De keuze om een vermogensbestanddeel toe te rekenen aan de onderneming of aan privé is in het algemeen afhankelijk van de wil van de ondernemer. De keuzevrijheid wordt begrensd door de redelijkheid. Zo vormt de woning van de ondernemer, behoudens bijzondere omstandigheden, naar zijn aard privévermogen. Pas bij een zakelijk gebruik van 10% of meer kan de woning tot het ondernemingsvermogen worden gerekend. Toch kan een woning ook bij minder zakelijk gebruik toch binnen de grenzen van de redelijkheid tot het ondernemingsvermogen worden gerekend als de bewoning dienstbaar is aan de bedrijfsuitoefening. Een indicatie voor dienstbaarheid aan de onderneming is de ligging van de woning in de nabijheid van het bedrijfspand.

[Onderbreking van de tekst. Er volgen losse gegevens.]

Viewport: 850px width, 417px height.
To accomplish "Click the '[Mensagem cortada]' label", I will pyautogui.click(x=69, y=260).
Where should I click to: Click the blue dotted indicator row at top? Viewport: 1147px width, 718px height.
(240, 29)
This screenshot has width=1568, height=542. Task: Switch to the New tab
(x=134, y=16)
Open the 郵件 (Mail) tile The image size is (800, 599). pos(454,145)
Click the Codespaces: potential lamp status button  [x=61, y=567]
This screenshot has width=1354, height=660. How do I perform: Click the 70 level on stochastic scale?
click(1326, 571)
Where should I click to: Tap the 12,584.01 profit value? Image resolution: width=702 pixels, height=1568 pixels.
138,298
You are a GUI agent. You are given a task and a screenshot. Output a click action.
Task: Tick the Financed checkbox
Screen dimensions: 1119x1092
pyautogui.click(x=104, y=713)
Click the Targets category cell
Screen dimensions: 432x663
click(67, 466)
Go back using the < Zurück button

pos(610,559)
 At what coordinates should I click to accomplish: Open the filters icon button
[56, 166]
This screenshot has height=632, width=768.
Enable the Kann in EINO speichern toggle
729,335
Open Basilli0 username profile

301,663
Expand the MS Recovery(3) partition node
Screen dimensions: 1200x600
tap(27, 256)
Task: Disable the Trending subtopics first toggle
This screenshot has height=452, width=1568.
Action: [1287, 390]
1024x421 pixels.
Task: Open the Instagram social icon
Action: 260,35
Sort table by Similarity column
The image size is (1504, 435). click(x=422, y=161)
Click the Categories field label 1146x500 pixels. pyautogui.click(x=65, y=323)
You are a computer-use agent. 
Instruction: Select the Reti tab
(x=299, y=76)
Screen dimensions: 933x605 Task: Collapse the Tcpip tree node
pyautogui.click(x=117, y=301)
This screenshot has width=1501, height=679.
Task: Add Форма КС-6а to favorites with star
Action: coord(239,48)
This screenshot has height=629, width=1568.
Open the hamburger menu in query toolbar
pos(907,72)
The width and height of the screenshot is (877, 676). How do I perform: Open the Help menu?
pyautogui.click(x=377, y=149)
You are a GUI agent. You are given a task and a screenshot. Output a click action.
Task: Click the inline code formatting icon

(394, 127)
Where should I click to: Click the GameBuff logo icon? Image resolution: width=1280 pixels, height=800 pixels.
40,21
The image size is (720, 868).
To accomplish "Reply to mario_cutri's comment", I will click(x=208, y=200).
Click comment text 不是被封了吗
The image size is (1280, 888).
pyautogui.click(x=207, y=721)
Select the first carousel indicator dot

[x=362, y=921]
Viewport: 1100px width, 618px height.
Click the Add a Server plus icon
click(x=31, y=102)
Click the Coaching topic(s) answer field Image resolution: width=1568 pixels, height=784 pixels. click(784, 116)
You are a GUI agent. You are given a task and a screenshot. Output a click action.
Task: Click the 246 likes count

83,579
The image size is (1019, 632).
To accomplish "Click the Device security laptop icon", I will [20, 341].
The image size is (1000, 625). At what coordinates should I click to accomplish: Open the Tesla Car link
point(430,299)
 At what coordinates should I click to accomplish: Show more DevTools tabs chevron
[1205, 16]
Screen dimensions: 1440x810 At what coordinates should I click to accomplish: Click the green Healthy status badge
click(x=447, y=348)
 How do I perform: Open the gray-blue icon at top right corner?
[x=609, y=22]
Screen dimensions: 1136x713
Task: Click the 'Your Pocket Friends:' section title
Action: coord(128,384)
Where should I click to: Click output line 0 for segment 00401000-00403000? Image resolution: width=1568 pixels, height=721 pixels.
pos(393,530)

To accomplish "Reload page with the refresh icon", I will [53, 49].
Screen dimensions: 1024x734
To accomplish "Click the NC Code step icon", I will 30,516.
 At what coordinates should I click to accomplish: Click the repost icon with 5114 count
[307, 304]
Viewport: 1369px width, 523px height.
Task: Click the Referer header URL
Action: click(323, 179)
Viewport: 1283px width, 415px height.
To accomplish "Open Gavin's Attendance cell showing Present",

Een ondernemer onderbouwde zijn standpunt, dat zijn woning ondernemingsvermogen was, als volgt. De woning lag naast de bedrijfshal. De woning bevatte een kantoorruimte waar de administratie van de onderneming werd gevoerd. Vanuit de woning kon toezicht op de bedrijfsactiviteiten in en rond de bedrijfshal worden gehouden en was gedurende de werkdag contact met de werknemers mogelijk. Door de ligging naast de bedrijfshal was het mogelijk om ook buiten werktijd leveringen van goederen in ontvangst te nemen. Hof Arnhem-Leeuwarden vond de woning voldoende dienstbaar aan de onderneming om de keuze van de ondernemer voor ondernemingsvermogen te respecteren. Het hof nam bij zijn oordeel mede in overweging dat de woning en de bedrijfshal in één koop waren aangeschaft, dat zij op hetzelfde perceel lagen en slechts één toegangsweg hadden.